SECTION 47. ETHICS

5 7 0
                                    

Sylvia berjalan sepanjang lorong sekolah dengan langkah gontai. Matanya seperti mata senapan yang siap menembus batas sasaran. Sembari mengulum permen merah berbentuk kaki, Sylvia mencoba mencari keberadaan Narendra.

"Lo masih nyariin Narendra?" tanya Rajeng yang berada di sampingnya. Rajeng juga menunjukkan ekspresi yang sama. Keduanya menampilkan ekspresi yang seolah-olah khawatir.

"Halo.. cantik," ujar Anton secara tiba-tiba yang sebelumnya ia sembunyi di balik tiang penyangga. "Sendirian aja."

"Mata lo buta apa?!" bentak Rajeng tanpa rasa takut. Anton bergeming.

"Kasar amat, ih," Anton mulai memberanikan diri agak mendekati wajah Rajeng, "Tapi, gakpapa. Gue suka sama yang kasar-kasar. Hahah. Garem, kali."

"Najis!" singut Rajeng yang jijik dengan tingkah Anton yang sok galak, sok lucu, dan sok ganteng padahal kayak pantat monyet. Canda pantat monyet.

"Minggir," Sylvia mulai bersuara. Anton merasakan satu getaran yang unik saat Sylvia bersuara. Secara refleks, Anton langsung menyolek dagu lancip Sylvia. Rajeng yang seakan membela langsung mendorong kuat tubuh Anton hingga terjengkang ke belakang. Laki-laki sok jagoan itu langsung bangkit dengan wajah sangar dan tubuh tegap.

"Cuma laki-laki banci yang ngelawan sama perempuan," sindir Rajeng menghantam mental Anton. Tak ada ekspresi takut dari wajah Rajeng dan Sylvia.

"Gue gak peduli mau lo nyebut gue banci kek, laki kek, apa kek. Terserah. Tapi, kalau emang lu berani sama gue," ujar Anton langsung mencengkram kerah Rajeng, "Gue bakal ngehajar lo. Sampe mati."

"Apaan, sih?" Sylvia mencengkram tangan Anton. Siswa-siswi lain tidak peduli dengan urusan tiga orang yang sedang bermasalah itu.
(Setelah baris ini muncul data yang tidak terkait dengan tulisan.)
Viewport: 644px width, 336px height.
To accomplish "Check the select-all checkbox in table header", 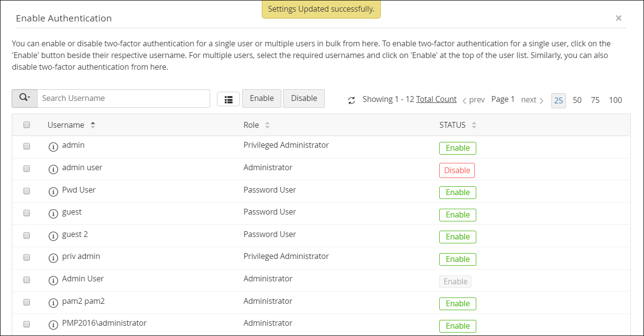I will (x=27, y=125).
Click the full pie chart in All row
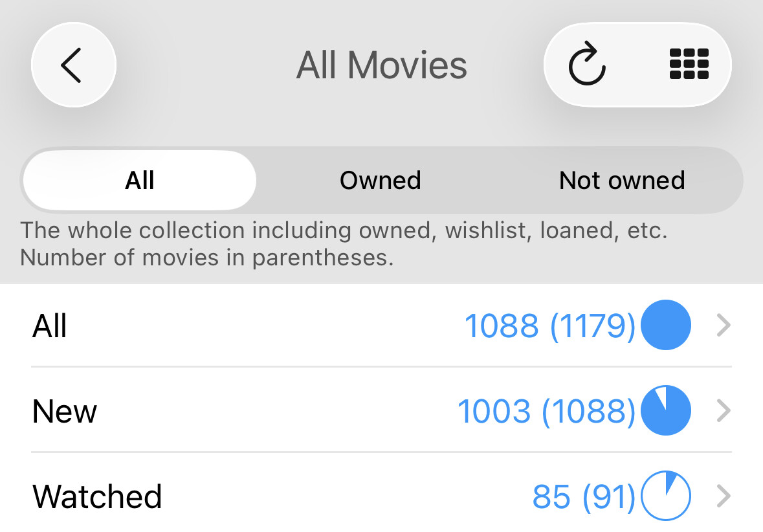The width and height of the screenshot is (763, 532). (x=665, y=325)
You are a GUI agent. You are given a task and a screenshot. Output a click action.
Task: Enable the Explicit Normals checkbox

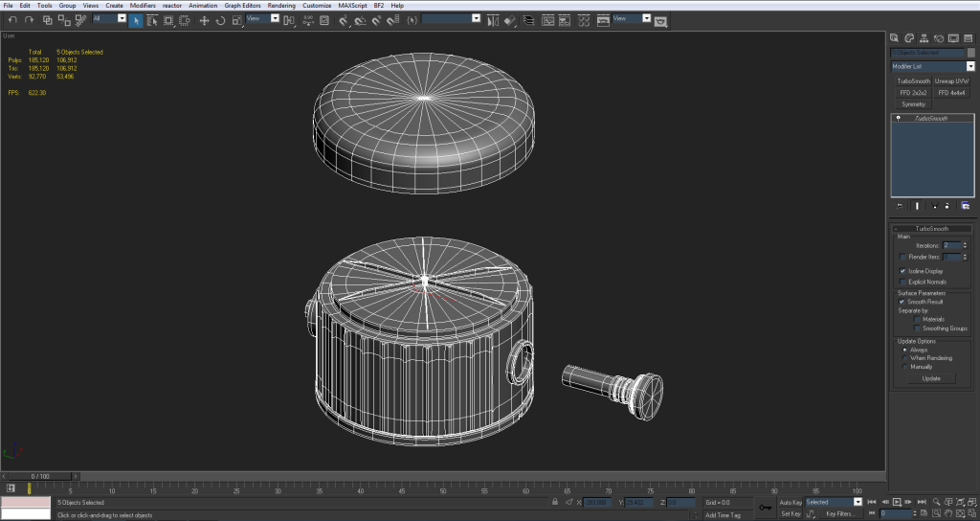903,282
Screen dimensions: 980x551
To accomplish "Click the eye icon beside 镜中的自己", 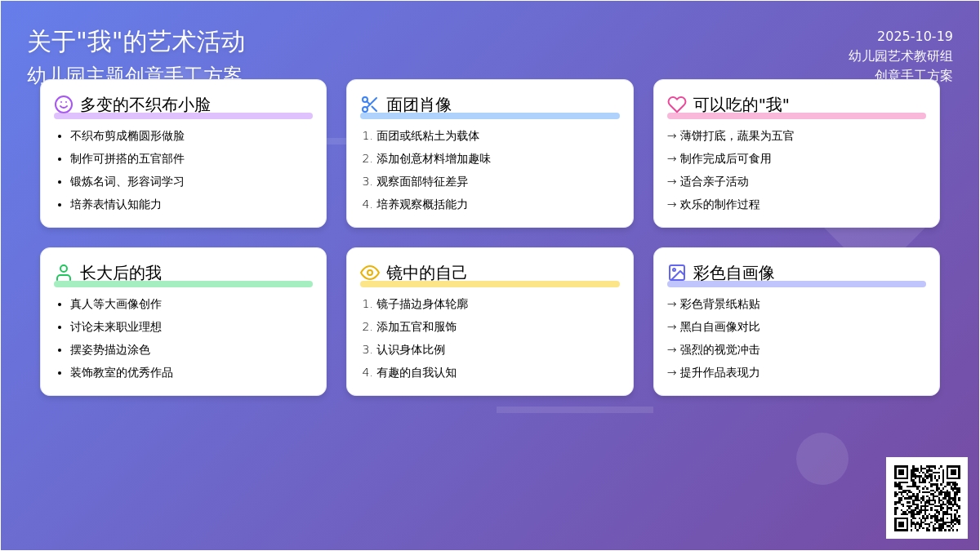I will click(370, 273).
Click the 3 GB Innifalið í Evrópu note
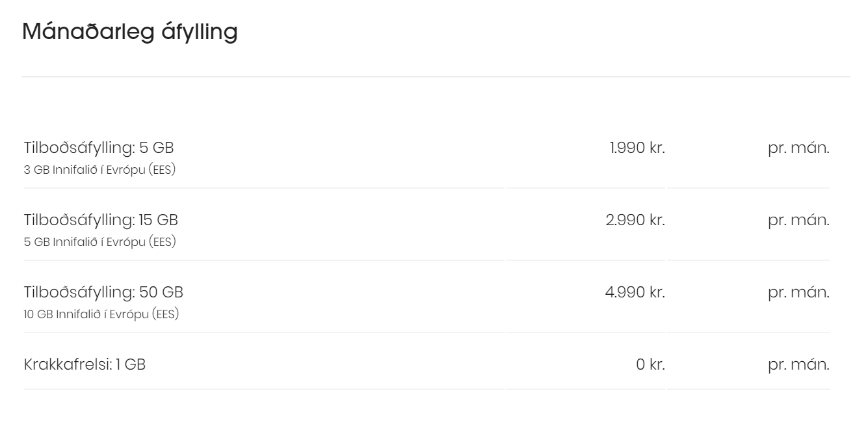The height and width of the screenshot is (423, 868). click(99, 171)
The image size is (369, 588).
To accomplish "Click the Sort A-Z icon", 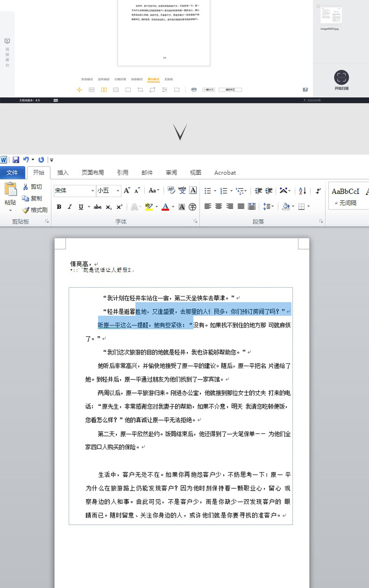I will click(303, 190).
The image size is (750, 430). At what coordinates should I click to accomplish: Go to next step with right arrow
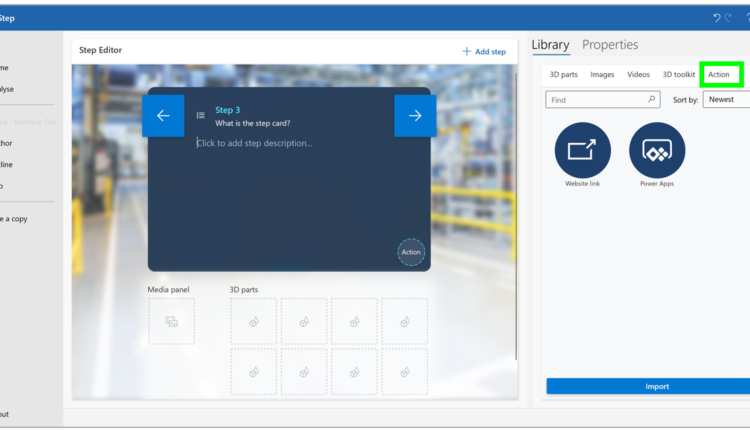tap(415, 116)
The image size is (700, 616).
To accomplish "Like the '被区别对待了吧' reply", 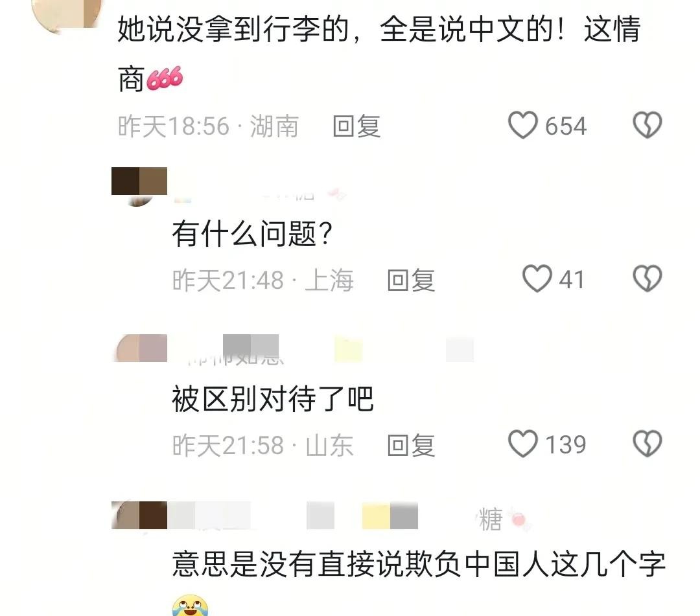I will [523, 444].
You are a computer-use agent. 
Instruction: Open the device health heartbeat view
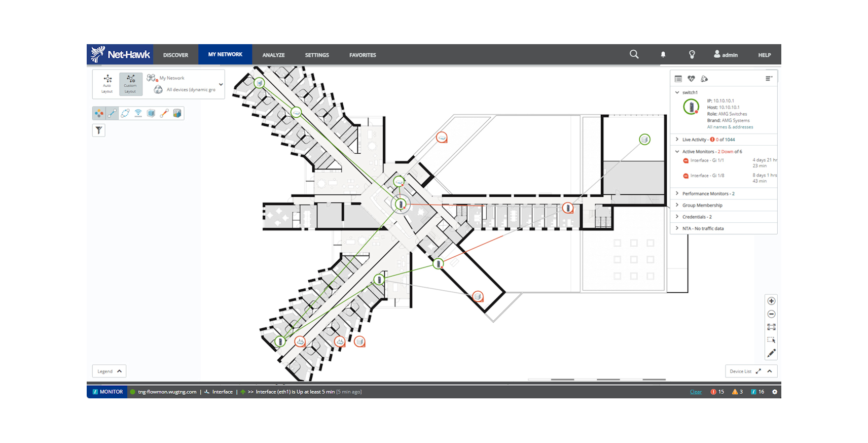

"Anton!" teriak Bagaskara yang ternyata sudah berdiri di belakang sana. Dengan gagah berani, pria berjerawat itu mendekati Anton, Sylvia, dan Rajeng. Siswa-siswi lain tampak menganga melihat tingkah Bagaskara yang seolah menjadi pahlawan di pagi hari.

"Mau gue beliin apa di kantin?"

Anton melirik tajam, "Kayak biasa aja."

"Lepasin mereka dulu!" titah Bagaskara. Anton merasa geli dan risih dengan sikap Bagaskara yang begitu sok berani. Tetapi, secara sadar ia melepaskan cengkramannya di kerah Rajeng lalu membiarkan Rajeng dan Sylvia.
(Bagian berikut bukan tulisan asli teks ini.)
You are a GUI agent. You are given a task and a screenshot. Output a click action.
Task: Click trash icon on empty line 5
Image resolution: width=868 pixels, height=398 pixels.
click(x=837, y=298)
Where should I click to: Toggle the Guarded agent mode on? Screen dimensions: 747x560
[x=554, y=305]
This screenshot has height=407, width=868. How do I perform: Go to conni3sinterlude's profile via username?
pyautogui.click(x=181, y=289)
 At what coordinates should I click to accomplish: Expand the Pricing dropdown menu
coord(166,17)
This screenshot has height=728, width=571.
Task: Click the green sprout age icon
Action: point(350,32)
"Yuk, Sylv." ajak Rajeng sambil menggandeng tangan Sylvia cukup kuat. Sylvia masih bisa mengarahkan pandangannya ke arah Bagaskara yang sedang diintimidasi oleh Anton dan tak beberapa lama Bagaskara melangkah pergi ke arah kantin.
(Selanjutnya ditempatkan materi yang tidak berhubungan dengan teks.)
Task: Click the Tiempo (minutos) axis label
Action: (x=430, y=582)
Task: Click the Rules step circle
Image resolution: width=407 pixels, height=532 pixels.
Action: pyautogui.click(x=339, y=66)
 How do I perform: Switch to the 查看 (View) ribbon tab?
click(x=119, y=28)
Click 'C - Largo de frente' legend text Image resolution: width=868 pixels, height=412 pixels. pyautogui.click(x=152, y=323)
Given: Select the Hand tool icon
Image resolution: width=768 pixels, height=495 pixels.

Di kelas; Sylvia langsung duduk di kursinya sedangkan Rajeng ikut bergabung dengan Siska dan kawan-kawan perempuan yang lainnya untuk membahas masalah drama korea yang sedang tayang. Beberapa anak laki-laki sedang mengurusi sesuatu. Sylvia sebenarnya ingin tahu apa yang sedang mereka lakukan. Tetapi seolah dirinya telah terpaku dengan sempurna di kursinya. Anak laki-laki itu sedang mengurusi sesuatu di dekat kursi milik Bagaskara.

"Udah jam enam lima puluh lima," teriak Bayu cukup keras. Kumpulan anak laki-laki itu langsung kembali ke tempat duduknya masing-masing.

"Bay," colek Sylvia kepada Bayu yang duduk didepannya, "Lo orang tadi ngapain di sana?"

"Ngasih pelajaran Sylv," jawab Bayu dengan nada bangga, "Biar dia tau rasa."

"Siapa?" tanya Sylvia lagi. Belum sempat Bayu menjawab pertanyaan dari Sylvia, Pak Laksama sudah memasuki kelas membawa sebuah piala cukup besar ke dalam kelas. Terdengar derap langkah kaki berlari sepanjang lorong, Bagaskara muncul dari balik pintu dengan keadaan nafas tersengal-sengal. "Saya boleh masuk, Pak?"